纳米金增强SPR检测产毒赭曲霉中PKS基因的特异性碱基

基于双通道表面等离子体子共振(surface plasmon resonance,SPR)传感器,分别采用直接法和金纳米粒子作为传感层的方法,通过检测赭曲霉毒素A(ochratoxin A,OTA)合成初期阶段表达的聚酮合成酶(polyketide synthase,PKS)基因的25个特异性碱基的寡核苷酸链,建立了一种高灵敏、间接检测OTA的新方法.同时考察了6-巯基己醇(6-mercapto-1-hexanol,MCH)作为封闭液对SPR响应信号的影响.结果表明,直接法的检测限为12.5 nmol/L,MCH的加入可使响应信号有所增强,使用金纳米粒子作为传感层的检测下限为0.25 nmol/L,与直接法相比较灵敏度提高了50倍,与以往使用金纳米粒子标记抗体或抗原相比,其作为传感层也能大大提高SPR检测灵敏度,且操作简单易行.

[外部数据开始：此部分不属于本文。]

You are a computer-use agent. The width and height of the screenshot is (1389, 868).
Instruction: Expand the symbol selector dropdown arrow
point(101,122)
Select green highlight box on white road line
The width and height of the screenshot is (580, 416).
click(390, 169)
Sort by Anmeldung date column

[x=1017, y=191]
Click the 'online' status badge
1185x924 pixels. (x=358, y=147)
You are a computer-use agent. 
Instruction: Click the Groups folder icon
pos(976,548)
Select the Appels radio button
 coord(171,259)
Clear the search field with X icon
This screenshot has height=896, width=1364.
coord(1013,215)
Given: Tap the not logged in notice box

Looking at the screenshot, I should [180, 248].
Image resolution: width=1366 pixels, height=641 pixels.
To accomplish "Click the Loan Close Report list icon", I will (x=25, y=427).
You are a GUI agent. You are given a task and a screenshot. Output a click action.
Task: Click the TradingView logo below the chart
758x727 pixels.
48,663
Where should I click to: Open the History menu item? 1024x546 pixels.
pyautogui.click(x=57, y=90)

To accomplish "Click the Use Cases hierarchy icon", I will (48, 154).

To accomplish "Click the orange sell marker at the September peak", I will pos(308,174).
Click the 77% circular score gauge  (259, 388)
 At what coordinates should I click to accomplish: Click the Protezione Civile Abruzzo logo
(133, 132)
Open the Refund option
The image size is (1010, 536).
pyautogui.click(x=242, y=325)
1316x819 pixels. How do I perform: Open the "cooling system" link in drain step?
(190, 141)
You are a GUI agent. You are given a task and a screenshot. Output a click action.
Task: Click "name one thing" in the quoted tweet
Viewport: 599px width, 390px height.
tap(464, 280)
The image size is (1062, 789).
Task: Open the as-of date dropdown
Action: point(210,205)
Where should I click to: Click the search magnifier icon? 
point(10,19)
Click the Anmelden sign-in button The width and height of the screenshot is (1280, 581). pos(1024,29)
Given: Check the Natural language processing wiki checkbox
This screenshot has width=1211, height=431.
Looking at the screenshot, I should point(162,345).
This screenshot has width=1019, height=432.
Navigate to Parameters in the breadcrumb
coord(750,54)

Detection for Polyketide Synthase Gene of Aspergillus ochraceus Based on Au Nanoparticles Enhancing SPR Biosensor

The surface plasmon resonance(SPR) method is established for indirect detection of the ochra-toxin A.The 25-base oligonucleotide sequence of polyketide synthase(PKS) gene which is expressed during early stage of ochratoxin A synthesis,was detected respectively using direct assay and Au nanoparticles as sensing membrane assay based on the two channels surface plasmon resonance(SPR) biosensor.At the same time,influence of 6-mercapto-1-hexanol(MCH) blocking on SPR signal was also studied.As a result,the limit of detection(LOD) of the direct assay was 12.5 nmol/L.And the SPR signal was enhanced with 6-mercapto-1-hexanol(MCH) blocking.With Au nanoparticles as a sensing membrane,LOD was 0.25 nmol/L,sensitivity was 50 times higher than that of direct detection.SPR signal could be dramatically en-hanced with Au nanoparticles as sensing membrane instead of as label,and the operation was simple.